Somente em abril, a Polícia do Estado do Rio de Janeiro matou 177 pessoas, 43% a mais do que em abril de 2019, um ano recorde em termos de mortes por agentes do estado: 1.810. Os dados foram divulgados pelo Instituto de Segurança Pública (ISP).


E, em maio, as operações com consequências fatais continuaram.


"Se não morrer de vírus, ou de fome, te matarão com tiros de fuzil, em nome de uma segurança pública que não inclui nosso povo", desabafou o ativista Raull Santiago em suas redes sociais em 15 de maio, quando 13 pessoas foram mortas uma única operação policial no Complexo do Alemão, zona norte do Rio.


A polícia, que apreendeu oito fuzis, afirma que os mortos eram traficantes que os atacaram com armas pesadas.

 


Jovem de 14 anos baleado dentro de casa 


Apenas três dias depois, outra morte em uma operação policial ganhou as manchetes: João Pedro Mattos Pinto, um negro de 14 anos, foi baleado na casa de seu avô durante uma operação da Polícia Federal (PF) e agentes de elite da Polícia Civil do Rio de Janeiro em São Gonçalo, cidade da região metropolitana.



Segundo os familiares, os agentes invadiram a residência - onde João Pedro brincava com os primos -, atirando e lançando granadas, supostamente em perseguição a criminosos.


O tiroteio deixou mais de 70 buracos de bala nas paredes, janelas e eletrodomésticos.


A polícia levou o garoto, supostamente para prestar socorro, mas não informou seu paradeiro à família, que recuperou seu corpo mais de 17 horas depois, já no necrotério.


"O governo do estado precisa ter coerência: pede o isolamento social, mas ao mesmo tempo envia o seu braço armado para continuar essas operações, causando aglomeração e movimentos de tensão nessas comunidades", disse à AFP João Luís Silva, membro da ONG Rio de Paz, que estava na casa onde o menino foi baleado e acompanhou a família no funeral, do qual participaram dezenas de pessoas.



Outros dois jovens negros foram mortos a tiros durante ações policiais nas favelas da Cidade de Deus e da Providência na semana passada, enquanto ONGs locais distribuíam cestas básicas.


Como em muitos outros casos, os policiais alegam que responderam ao ataque de criminosos.


Pelo menos cinco ações sociais foram interrompidas por tiroteios entre 28 de abril e 21 de maio, de acordo com a plataforma Fogo Cruzado, que coleta informações sobre tiroteios na cidade.


O governador Wilson Witzel - criticado por defensores dos direitos humanos por apoiar o uso da força policial mortal - lamentou a morte do adolescente João Pedro e prometeu uma investigação para "responsabilizar os culpados".


Ele também prometeu "ampliar o diálogo" entre a polícia e os líderes comunitários "para evitar a realização de operações de apreensão, ou ações de Inteligência, quando houver grupos que promovam ações sociais e serviços humanitários".




Política de segurança 'fracassada' 


Para líderes comunitários e estudiosos de segurança do Rio, o problema tem raízes mais profundas.


"A polícia do Rio de Janeiro está insistindo em um tipo de ação de segurança pública que não só é tecnicamente errada e fracassada, mas é muito letal, muito perigosa e muito dolorosa para os moradores da favela e a vida da cidade", afirma a coordenadora geral da Rede de Observatórios de Segurança Pública, Sílvia Ramos.


Para a pesquisadora, este tipo de abordagem que não prioriza o trabalho de Inteligência, "não enfraquece os grupos armados enraizados nas favelas do Rio de Janeiro há muitos anos, pelo contrário, muito frequentemente, depois dessas operações, quando a polícia sai, esses grupos se fortalecem, compram mais armas, mais munições.

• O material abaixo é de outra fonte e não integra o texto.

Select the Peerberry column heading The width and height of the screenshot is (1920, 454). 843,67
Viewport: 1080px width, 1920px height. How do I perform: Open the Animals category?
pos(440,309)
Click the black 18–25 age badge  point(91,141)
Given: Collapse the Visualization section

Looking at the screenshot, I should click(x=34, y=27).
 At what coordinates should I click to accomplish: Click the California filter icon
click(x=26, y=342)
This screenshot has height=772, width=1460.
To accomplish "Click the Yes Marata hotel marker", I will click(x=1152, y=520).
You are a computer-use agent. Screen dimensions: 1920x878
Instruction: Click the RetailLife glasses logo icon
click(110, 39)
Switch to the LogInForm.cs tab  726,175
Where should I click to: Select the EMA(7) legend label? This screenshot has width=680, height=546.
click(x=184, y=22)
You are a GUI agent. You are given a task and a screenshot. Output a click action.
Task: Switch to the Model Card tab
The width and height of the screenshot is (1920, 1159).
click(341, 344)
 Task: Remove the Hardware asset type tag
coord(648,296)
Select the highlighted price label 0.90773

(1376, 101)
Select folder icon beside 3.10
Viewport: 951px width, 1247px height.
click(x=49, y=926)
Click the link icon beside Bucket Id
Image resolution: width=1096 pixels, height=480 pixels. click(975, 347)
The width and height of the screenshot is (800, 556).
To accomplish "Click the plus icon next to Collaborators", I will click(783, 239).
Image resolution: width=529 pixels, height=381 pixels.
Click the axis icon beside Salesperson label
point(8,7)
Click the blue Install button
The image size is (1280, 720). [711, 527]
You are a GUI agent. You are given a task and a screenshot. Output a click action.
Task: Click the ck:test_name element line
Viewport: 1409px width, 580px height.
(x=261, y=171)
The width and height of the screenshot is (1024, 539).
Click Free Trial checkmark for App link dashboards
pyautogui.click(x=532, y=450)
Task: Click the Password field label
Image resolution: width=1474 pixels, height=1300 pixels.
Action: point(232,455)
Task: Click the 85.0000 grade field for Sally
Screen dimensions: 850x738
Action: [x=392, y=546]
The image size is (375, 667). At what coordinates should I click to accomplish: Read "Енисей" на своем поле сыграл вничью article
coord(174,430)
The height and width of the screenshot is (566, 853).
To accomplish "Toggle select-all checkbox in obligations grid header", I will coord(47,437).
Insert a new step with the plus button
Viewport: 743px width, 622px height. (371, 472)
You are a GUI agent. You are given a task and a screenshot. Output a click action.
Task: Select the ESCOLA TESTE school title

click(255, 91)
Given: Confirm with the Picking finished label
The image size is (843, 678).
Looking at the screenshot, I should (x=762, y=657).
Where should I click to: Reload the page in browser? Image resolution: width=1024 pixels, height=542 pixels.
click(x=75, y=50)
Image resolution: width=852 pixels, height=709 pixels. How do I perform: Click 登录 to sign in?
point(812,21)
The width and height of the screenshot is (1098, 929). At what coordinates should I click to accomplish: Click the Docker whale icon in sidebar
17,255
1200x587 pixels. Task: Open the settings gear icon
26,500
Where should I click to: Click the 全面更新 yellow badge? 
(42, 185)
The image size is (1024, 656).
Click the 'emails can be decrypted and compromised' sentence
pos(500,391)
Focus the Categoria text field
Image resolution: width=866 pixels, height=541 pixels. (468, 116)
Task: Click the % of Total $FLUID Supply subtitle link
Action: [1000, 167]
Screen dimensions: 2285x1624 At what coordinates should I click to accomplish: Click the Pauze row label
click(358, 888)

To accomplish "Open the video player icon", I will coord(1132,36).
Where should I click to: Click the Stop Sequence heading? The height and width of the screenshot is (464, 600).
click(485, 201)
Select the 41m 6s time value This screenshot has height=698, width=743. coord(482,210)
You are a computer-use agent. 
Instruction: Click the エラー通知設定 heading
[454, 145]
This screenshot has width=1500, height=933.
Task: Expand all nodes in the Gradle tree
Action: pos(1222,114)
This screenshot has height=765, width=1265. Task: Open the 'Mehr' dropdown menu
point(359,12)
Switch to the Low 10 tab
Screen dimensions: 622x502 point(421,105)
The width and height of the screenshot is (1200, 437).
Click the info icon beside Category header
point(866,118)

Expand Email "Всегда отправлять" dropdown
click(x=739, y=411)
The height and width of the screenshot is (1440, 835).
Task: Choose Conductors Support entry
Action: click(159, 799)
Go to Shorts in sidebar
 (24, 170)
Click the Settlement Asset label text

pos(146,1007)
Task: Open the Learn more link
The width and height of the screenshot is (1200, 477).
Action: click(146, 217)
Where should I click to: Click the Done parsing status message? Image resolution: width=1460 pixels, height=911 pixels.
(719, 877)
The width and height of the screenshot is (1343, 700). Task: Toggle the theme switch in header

Impõem seu regime de injustiça e opressão aos moradores".


Isto acaba "brutalizando" a polícia - que também sofre com altos níveis de corrupção em suas fileiras - e quando entra nas favelas "dispara para matar", tirando a vida de criminosos que deveriam ser presos - e não executados -, assim como de inocentes, destaca Ramos.


"Não vamos ver mudanças na política de segurança do Rio de Janeiro enquanto acreditarmos que as 1.810 mortes, se são de criminosos, são aceitáveis", alerta.